Features Selection / Engineering

The feature importance graph is provided below: figure

The most important feature was the actual stock code. This is somewhat sensible as it aggregates a lot of the data about the stock we don’t have access to. After that return moving averages, therefore; we can probably conclude that the model learns something related to some kind of momentum strategy. The feature selection process was not really extensive. Initially I wanted to try out various things. But due to lack of time I just stuck with something that was simple and sensible to use. Obviously, these features are highly correlated and there are a lot of interesting techniques that could be used to combat that. However, I left it to lgbm to deal with that.

Training Method(s)

Locally, I used optuna to find the best hyper parameters. It was important to properly set a cross validation scheme here. For this, I used walk-forward cross-validation with 5 chunks and a small gap between training and validation set in each split.

Interesting findings

An important thing that I would mention is that due to large noise it is often not really important to look at the leaderboard. I focused on having locally good results and actually never cared about the leaderboard at all. This is psychologically hard to do but as it turns out pays off as regularisation towards overfitting!

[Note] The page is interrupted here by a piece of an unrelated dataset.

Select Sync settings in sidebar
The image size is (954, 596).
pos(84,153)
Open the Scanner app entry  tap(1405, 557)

Simple Features and Methods

Generally, I believe that this model is simple enough. There is really very low performance-simplicity trade off. If not, I would even consider extending the feature set.

Model Execution Time

Generally as mentioned above, the model is quick to train. The execution time is also negligible compared to the overall setup of trading the stock only once a day.

References

SUBMISSION MODEL
Very briefly here: The model and the notebook can be found here:
https://www.kaggle.com/code/vuk1998/jpx-submission-template/notebook?scriptVersionId=95590449

The discussion post can be found here:
https://www.kaggle.com/competitions/jpx-tokyo-stock-exchange-prediction/discussion/361127

The only required packages are numpy, pandas and lightbm. Any newer versions should work.